#### Job
Repeat word for word the lines of the listing from the line with "At what coordinates" up to and including the final line of the listing. Leave the pictures out of your answer.

======== Data extract

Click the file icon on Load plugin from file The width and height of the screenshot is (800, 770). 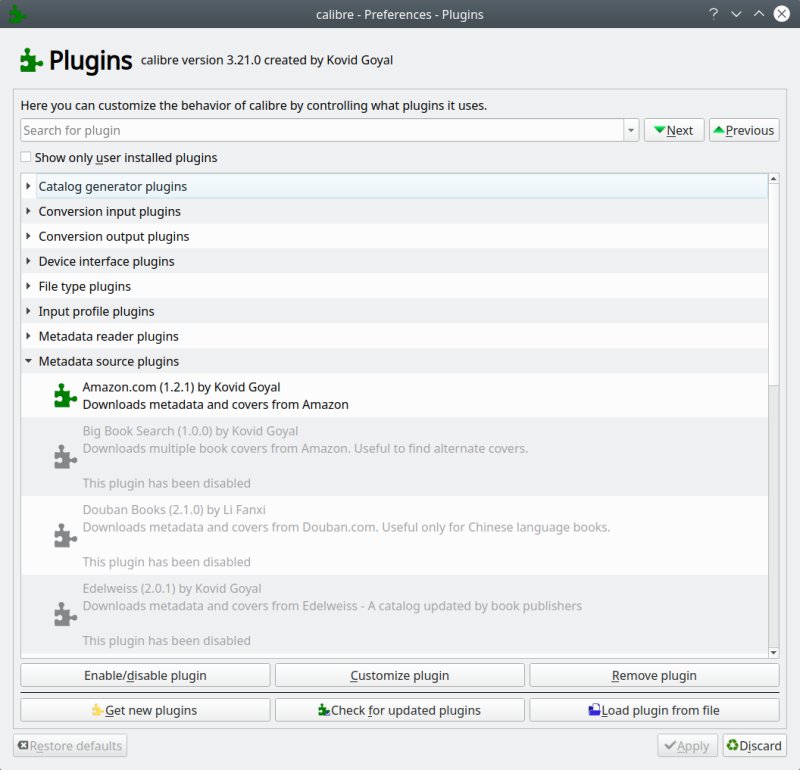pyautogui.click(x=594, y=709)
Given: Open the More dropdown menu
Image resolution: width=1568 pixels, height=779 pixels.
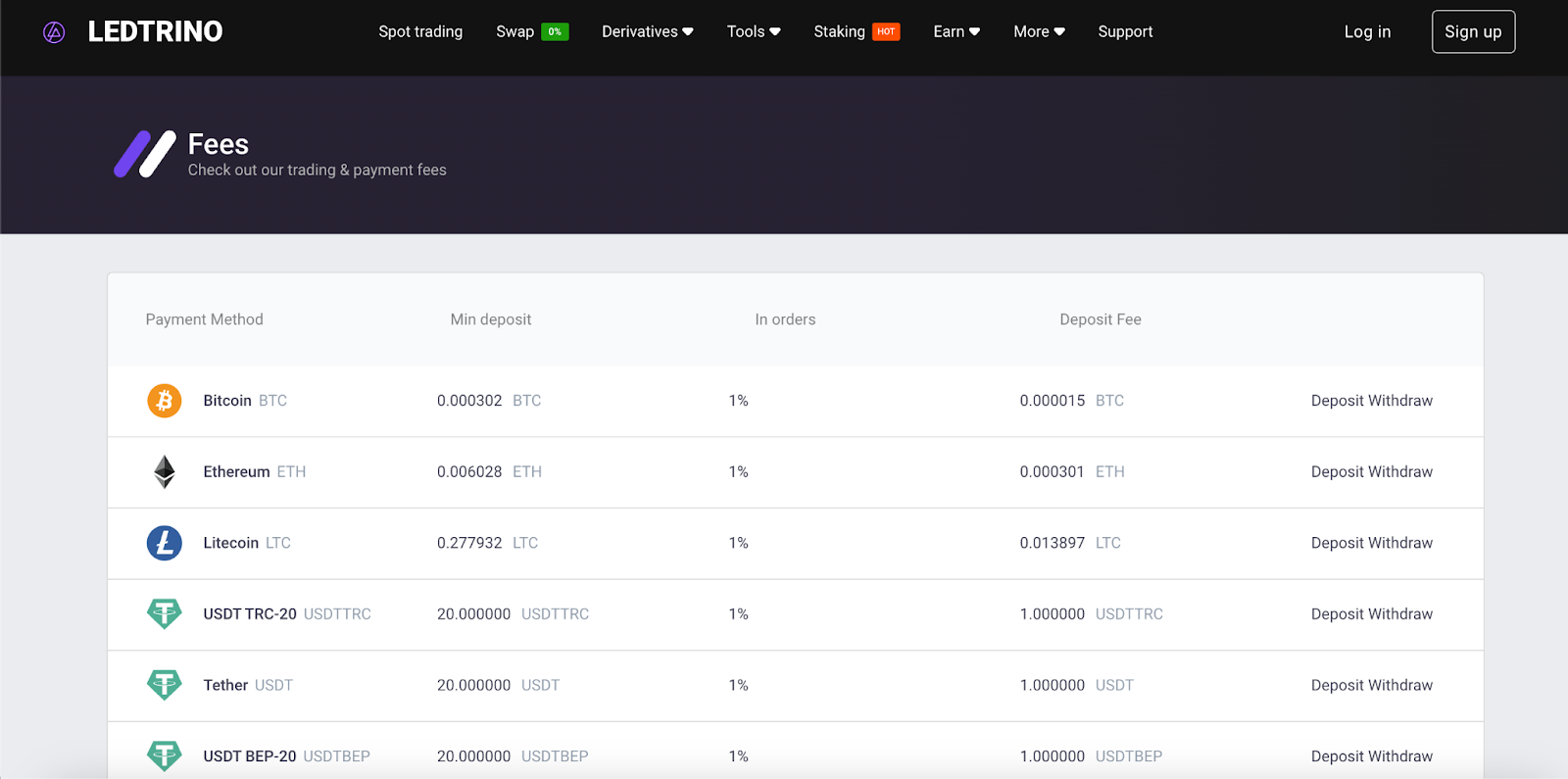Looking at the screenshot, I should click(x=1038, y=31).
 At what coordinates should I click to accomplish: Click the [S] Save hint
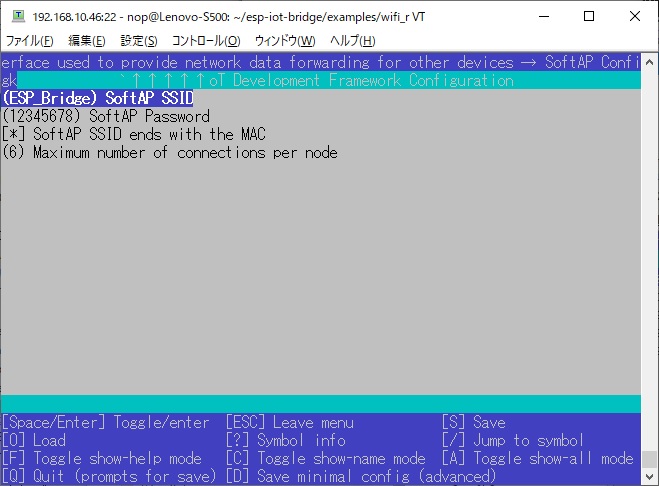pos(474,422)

================

#### Result of the exercise
 At what coordinates should I click to accomplish: Click the [S] Save hint
pos(474,422)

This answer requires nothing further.